故障排除 (AEN 4.1.2)#
概述¶
这是针对Anaconda Enterprise Notebooks部署的故障排除指南。
正常操作¶
服务器¶
Anaconda Enterprise Notebooks Server 安装在
/opt/wakari/wakari-server
。
您可以通过以下方式获取服务器进程的状态:
# service wakari-server status
wk-server RUNNING pid 20758, uptime 5 days, 0:30:23
worker RUNNING pid 20757, uptime 5 days, 0:30:23
或:
root@server # ps -Hu wakari
PID TTY TIME CMD
20756 ? 00:02:26 .supervisord
20757 ? 00:05:58 mtq-worker
20758 ? 00:00:08 wk-server
20765 ? 00:02:00 wk-server
20766 ? 00:01:55 wk-server
20767 ? 00:02:20 wk-server
20770 ? 00:02:02 wk-server
supervisord | details |
---|---|
description | Manages wakari-worker and multiple processes of wk-server |
user | wakari |
configuration | /opt/wakari/wakari-server/etc/supervisord.conf |
log | /opt/wakari/wakari-server/var/log/supervisord.log |
control | service wakari-server |
ports | none |
wk-server | details |
---|---|
description | Handles user interaction and passing jobs on to the wakari gateway. Access to it is managed by nginx. |
user | wakari |
command | /opt/wakari/wakari-server/bin/wk-server |
configuration | /opt/wakari/wakari-server/etc/wakari/ |
control | service wakari-server |
logs | /opt/wakari/wakari-server/var/log/wakari/server.log |
ports | 5000 (only on localhost) |
wakari-worker | details |
---|---|
description | Asynchronously executes tasks from wk-server |
user | wakari |
logs | /opt/wakari/wakari-server/var/log/wakari/worker.log |
control | service wakari-server |
nginx | details |
---|---|
description | Serves static files and acts as proxy for all other requests which are passed to wk-server process running on port 5000. |
user | nginx |
configuration | /etc/nginx/nginx.conf
/opt/wakari/wakari-server/etc/conf.d/www.enterprise.conf |
logs | /var/log/nginx/woc.log /var/log/nginx/woc-error.log |
control | service nginx status |
port | 80 |
Nginx 至少运行两个进程:- 以 root 用户身份运行的主进程 - 以 nginx 用户身份运行的工作进程
网关¶
Anaconda Enterprise Notebooks Gateway 安装在
/opt/wakari/wakari-gateway
。

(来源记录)
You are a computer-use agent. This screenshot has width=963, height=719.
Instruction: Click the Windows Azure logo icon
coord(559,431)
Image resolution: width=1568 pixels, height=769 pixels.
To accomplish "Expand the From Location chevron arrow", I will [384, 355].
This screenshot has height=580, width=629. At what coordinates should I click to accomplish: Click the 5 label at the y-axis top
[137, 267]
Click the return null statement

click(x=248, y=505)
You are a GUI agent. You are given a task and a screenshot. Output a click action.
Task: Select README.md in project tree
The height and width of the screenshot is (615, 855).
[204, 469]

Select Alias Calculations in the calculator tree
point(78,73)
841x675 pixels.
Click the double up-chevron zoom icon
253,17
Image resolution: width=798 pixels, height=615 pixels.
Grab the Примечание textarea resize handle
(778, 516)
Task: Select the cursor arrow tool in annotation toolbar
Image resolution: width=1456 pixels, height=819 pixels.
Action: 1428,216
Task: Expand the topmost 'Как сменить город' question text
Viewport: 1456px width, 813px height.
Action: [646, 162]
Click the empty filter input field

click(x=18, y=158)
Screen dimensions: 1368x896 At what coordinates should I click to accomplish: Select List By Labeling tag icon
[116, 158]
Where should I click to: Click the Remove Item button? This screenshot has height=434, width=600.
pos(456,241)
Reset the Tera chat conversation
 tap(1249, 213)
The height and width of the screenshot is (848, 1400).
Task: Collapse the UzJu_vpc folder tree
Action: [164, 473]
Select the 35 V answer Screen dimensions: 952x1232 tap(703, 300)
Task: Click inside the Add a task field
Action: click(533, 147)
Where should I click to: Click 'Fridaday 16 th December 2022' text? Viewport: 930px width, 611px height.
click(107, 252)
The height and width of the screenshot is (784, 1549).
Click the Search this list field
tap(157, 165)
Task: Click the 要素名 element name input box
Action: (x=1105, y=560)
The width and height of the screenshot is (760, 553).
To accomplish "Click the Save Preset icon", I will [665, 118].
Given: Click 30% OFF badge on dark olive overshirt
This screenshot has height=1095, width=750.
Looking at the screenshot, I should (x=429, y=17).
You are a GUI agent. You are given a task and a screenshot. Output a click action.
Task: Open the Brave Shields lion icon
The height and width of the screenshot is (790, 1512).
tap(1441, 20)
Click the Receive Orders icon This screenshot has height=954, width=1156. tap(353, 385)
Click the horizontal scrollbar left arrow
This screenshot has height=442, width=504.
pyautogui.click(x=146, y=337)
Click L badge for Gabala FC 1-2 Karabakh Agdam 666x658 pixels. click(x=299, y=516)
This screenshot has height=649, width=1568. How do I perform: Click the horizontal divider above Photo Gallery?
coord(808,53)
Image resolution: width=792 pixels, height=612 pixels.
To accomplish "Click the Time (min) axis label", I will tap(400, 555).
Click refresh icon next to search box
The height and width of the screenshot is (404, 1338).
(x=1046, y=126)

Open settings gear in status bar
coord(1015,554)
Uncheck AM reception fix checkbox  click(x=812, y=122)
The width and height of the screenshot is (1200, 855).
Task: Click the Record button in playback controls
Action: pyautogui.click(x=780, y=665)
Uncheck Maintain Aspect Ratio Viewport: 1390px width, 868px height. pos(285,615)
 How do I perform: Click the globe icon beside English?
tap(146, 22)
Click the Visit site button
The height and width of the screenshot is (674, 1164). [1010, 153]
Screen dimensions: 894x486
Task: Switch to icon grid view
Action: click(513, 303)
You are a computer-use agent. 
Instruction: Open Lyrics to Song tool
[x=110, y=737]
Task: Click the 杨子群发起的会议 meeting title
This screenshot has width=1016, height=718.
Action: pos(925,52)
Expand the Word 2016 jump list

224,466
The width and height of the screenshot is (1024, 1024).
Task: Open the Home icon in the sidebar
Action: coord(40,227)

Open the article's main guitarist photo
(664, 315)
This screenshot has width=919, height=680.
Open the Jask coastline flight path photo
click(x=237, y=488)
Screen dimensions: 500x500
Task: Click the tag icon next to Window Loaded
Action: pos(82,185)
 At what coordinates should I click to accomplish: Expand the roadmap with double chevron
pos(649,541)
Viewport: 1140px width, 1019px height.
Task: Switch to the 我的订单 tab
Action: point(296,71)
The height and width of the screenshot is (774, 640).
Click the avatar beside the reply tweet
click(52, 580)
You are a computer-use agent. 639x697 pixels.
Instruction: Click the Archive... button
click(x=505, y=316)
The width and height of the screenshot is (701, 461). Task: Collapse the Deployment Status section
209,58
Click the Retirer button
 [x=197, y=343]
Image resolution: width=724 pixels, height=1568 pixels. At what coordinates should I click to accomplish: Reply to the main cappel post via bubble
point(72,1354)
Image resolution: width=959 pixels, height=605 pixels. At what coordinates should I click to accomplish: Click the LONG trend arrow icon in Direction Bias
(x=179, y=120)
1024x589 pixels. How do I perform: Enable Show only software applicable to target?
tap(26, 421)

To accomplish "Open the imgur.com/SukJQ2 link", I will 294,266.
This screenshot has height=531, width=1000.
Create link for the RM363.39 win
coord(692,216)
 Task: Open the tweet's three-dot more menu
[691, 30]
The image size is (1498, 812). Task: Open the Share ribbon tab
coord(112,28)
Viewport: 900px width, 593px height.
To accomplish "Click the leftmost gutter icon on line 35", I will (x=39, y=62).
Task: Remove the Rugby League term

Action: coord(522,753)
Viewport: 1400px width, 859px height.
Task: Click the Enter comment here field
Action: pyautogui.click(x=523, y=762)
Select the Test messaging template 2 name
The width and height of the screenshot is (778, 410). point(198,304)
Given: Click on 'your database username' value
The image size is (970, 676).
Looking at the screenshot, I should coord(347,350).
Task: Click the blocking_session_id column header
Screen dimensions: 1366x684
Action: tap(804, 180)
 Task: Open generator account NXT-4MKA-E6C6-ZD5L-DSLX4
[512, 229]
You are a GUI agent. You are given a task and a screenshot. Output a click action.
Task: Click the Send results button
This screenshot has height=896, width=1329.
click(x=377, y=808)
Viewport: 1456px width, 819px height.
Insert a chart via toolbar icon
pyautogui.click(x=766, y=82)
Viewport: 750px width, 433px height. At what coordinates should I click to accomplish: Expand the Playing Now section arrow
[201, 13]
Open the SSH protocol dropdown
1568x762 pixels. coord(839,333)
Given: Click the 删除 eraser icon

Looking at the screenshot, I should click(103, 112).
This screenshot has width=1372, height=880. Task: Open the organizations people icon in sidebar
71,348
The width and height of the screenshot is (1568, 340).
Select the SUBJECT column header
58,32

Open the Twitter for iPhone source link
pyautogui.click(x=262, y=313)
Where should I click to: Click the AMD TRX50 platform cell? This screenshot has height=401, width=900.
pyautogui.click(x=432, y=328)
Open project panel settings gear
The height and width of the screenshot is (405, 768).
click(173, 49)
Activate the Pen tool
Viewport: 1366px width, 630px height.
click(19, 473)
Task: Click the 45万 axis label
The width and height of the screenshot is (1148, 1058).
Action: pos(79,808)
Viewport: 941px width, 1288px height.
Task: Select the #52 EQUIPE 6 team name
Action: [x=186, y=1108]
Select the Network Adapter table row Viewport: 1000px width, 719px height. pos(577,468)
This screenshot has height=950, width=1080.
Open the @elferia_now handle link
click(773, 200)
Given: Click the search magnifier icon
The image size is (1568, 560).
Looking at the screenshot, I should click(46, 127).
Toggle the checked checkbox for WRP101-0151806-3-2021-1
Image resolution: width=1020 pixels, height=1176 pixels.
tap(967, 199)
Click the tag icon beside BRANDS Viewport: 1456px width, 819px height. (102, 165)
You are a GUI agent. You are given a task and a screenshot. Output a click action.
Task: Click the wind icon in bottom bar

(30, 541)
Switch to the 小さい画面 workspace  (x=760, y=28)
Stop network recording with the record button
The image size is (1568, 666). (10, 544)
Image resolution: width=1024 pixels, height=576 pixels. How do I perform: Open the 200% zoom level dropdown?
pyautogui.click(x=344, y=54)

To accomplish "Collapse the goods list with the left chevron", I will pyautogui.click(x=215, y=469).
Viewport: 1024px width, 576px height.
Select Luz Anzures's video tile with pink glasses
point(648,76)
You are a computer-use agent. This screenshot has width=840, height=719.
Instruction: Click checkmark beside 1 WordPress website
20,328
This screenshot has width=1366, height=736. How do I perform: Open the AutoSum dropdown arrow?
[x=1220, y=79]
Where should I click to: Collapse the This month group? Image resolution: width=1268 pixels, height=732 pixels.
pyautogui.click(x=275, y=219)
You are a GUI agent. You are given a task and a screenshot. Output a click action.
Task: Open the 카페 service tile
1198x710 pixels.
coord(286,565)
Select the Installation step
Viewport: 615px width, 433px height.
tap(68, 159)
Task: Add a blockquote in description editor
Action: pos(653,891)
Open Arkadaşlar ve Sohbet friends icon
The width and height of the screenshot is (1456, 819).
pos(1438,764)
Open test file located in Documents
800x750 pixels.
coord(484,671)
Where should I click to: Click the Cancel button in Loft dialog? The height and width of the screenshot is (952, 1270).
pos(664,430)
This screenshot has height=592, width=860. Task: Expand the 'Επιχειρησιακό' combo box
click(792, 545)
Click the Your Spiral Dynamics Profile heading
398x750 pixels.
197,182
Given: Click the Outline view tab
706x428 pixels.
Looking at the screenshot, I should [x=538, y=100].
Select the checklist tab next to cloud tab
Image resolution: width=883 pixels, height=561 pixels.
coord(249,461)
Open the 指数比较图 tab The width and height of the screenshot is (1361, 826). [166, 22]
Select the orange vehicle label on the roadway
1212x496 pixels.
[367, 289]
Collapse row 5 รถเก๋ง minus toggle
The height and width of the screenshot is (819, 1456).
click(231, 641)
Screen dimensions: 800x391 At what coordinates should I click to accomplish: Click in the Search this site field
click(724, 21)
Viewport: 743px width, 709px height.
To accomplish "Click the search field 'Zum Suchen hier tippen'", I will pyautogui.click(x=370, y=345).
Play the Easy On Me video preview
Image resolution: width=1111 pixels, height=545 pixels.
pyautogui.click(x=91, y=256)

* _待完成任务_:
(a) 根据这份故障排除文档回答下列问题：
(i) wk-server 使用哪个端口？
(ii) nginx 的工作进程以哪个用户身份运行？
(iii) Anaconda Enterprise Notebooks Gateway 安装在哪个目录？
(b) 把清单中从包含“The image size is (1498, 812).”的那一行起、到包含“The width and height of the screenshot is (778, 410).”的那一行止（两端都包括）的各行排成 Markdown 表格，列名为“序号”和“内容”，空行略去。

* _参考答案_:
(a)
(i) 5000（仅限 localhost）
(ii) nginx 用户
(iii) /opt/wakari/wakari-gateway

(b)
| 序号 | 内容 |
|---|---|
| 1 | The image size is (1498, 812). Task: Open the Share ribbon tab |
| 2 | coord(112,28) |
| 3 | Viewport: 900px width, 593px height. |
| 4 | To accomplish "Click the leftmost gutter icon on line 35", I will (x=39, y=62). |
| 5 | Task: Remove the Rugby League term |
| 6 | Action: coord(522,753) |
| 7 | Viewport: 1400px width, 859px height. |
| 8 | Task: Click the Enter comment here field |
| 9 | Action: pyautogui.click(x=523, y=762) |
| 10 | Select the Test messaging template 2 name |
| 11 | The width and height of the screenshot is (778, 410). point(198,304) |